I hit a deer.
I wasn’t speeding but the roads were icy and it jumped out of the woods. I had no chance to even apply the brakes. I mean to say, I did, but only for a fraction of a second. Just enough for it to think to itself, “Those are the breaks.”
It leapt out of the way and I clipped it with a dull thump. It spun right into the path of an oncoming car in the other lane. It happened so fast, I couldn’t confirm that the car hit the deer (again) but it seemed unlikely that it could have dodged the hurtling vehicle. I craned my neck to look back but all I saw were the red tail lights of the other car as it slowed down and then kept driving. Late for work perhaps or just the driver thinking to himself “My work here is done.”
“It was just a deer.” Not my dear.
I turned around awkwardly, as it was a narrow winding street- it took a few back-and-forths- and drove back to the scene of the crime where I pulled over and got out.
I needed to know it was dead and wasn’t suffering.
The air was cold. Crisp but cold and I wasn’t dressed for such activities. The snow crunched accusationally beneath my feet. It was the quiet that got to me.
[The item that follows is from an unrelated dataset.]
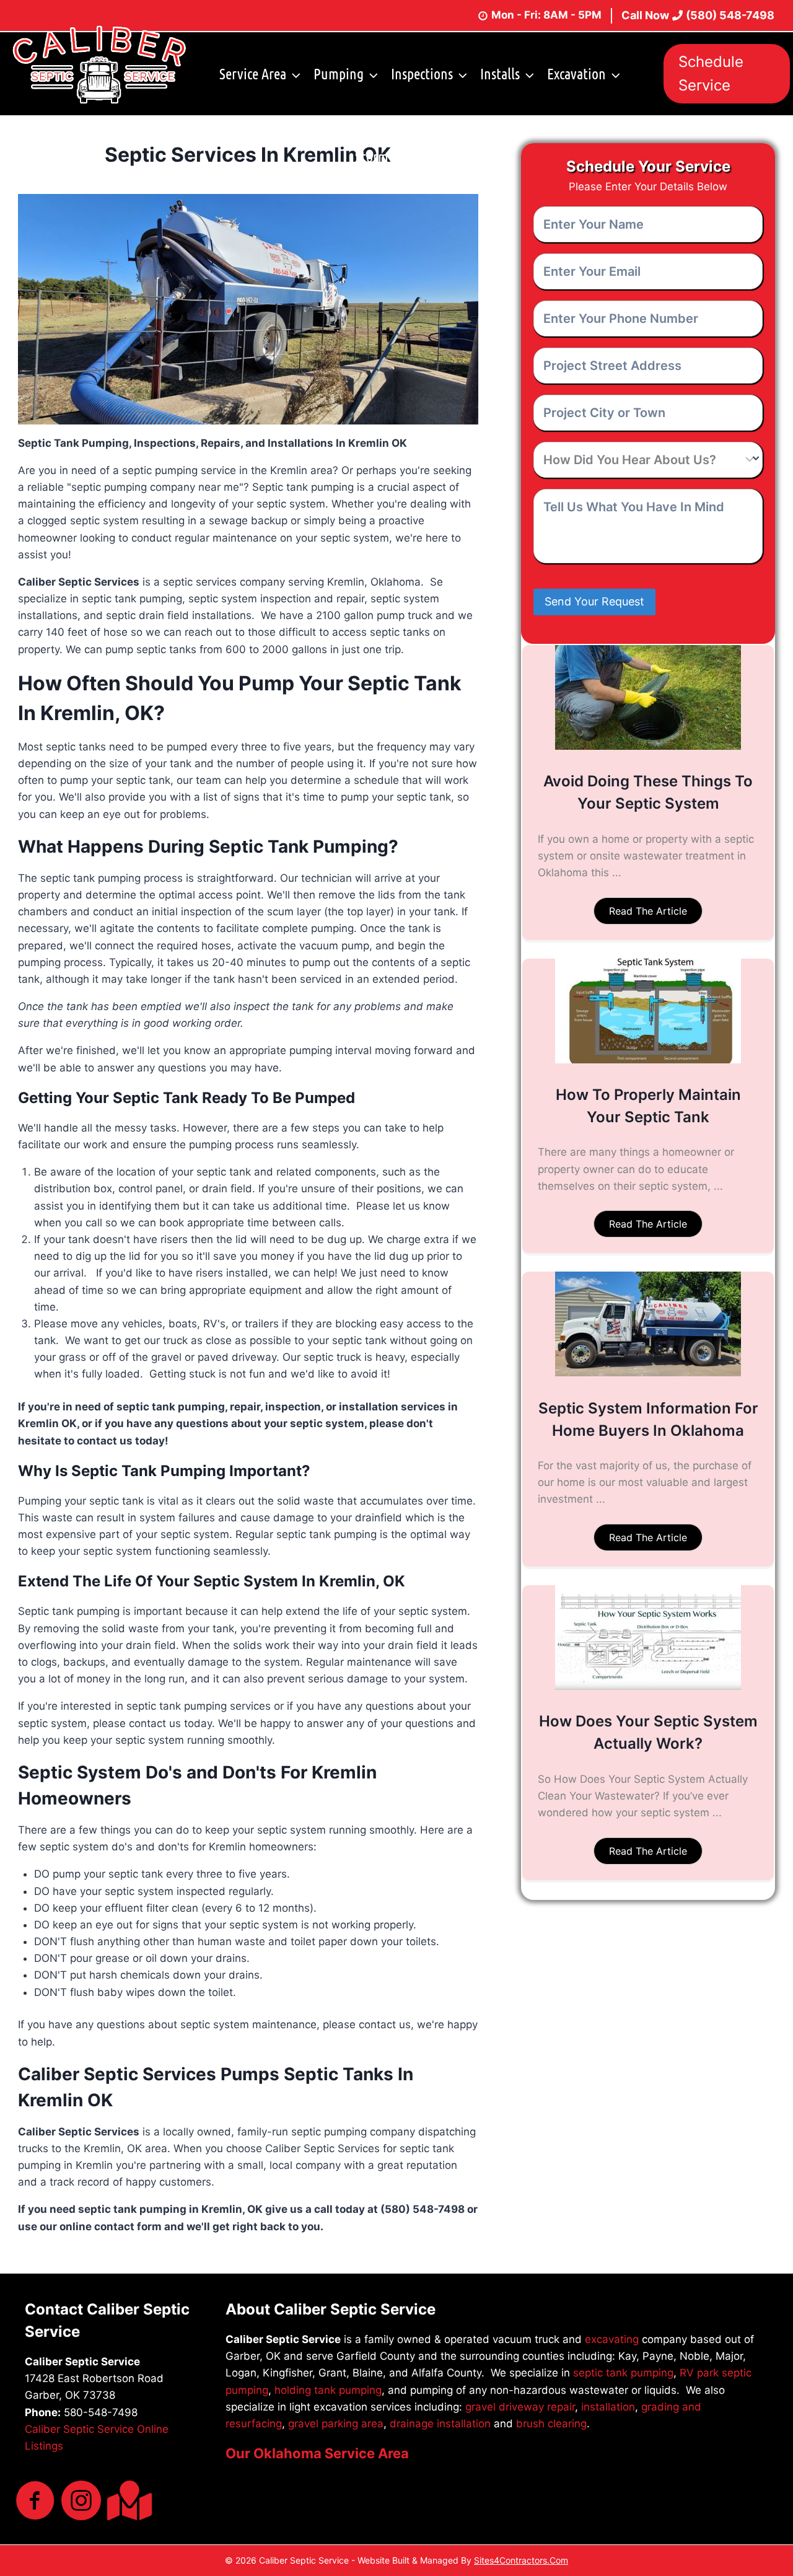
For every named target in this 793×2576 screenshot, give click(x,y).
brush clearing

Nothing moved except my eyes over the snow. There was no twitching carcass. No big dead eyes to look up at me. Not even a few red drops on the white ground. No hoof prints to follow to their grim end.
It was like it never happened. I was emotional and the damn thing didn’t have the courtesy to let me grieve.
I could feel hundreds of forest eyes on me. All of them waiting for me to leave so they could exhale. There was no wind, but the clouds raced across the sky; the moon was there one minute, gone the next. Everything cast a shadow.
I got back in my car and made the drive home. I turned off the radio. I turned off the heater because I thought the very least I could do was shudder a little. In fifteen minutes, I was walking through my door.
I lay in my bed, alone in the dark, and realized the shadows had followed me home.
Life is like that. And death, apparently.
I hadn’t known the deer existed a few seconds before I hit it and as I lay there, I had no idea what had happened to it. A few seconds. A few decisions. If I had left five minutes earlier or five minutes later. Actions taken and things not done and things that can’t be undone.
It was the quiet that got to me. I couldn’t see the moon from my bed, but I knew it was out there. I knew that it had seen the whole thing despite being 238,550 miles away, give or take a few miles. Hanging there in space with nothing better to do and without the good manners to abandon its usual synchronous rotation and look away for a few minutes.
The next morning, I went out to my car to see if the deer had done any damage and saw hoof prints on my lawn.
And little red drops sprinkled around.
It was, of course, impossible that the same deer had followed me home. Things like that don’t follow you home.
I had hit the deer a good five or ten miles away. It was either fine and had made a narrow escape or it was broken and had crawled off to die alone in the dark. It couldn’t have tracked me down. I wasn’t guilty of anything. I wasn’t accountable.
All the best villains believe that, I think.
The sun was warm and shone as usual but I got the feeling the moon had told it everything at daybreak. "Anything happen last night?" Satellites are like that. Can't keep their mouths shut.
If I sported a handlebar mustache, it was at that moment I would have twirled the ends.
Instead, I went back into the house.
There were red dots on the white tiles in the hall.
Odd. These things don’t follow you home.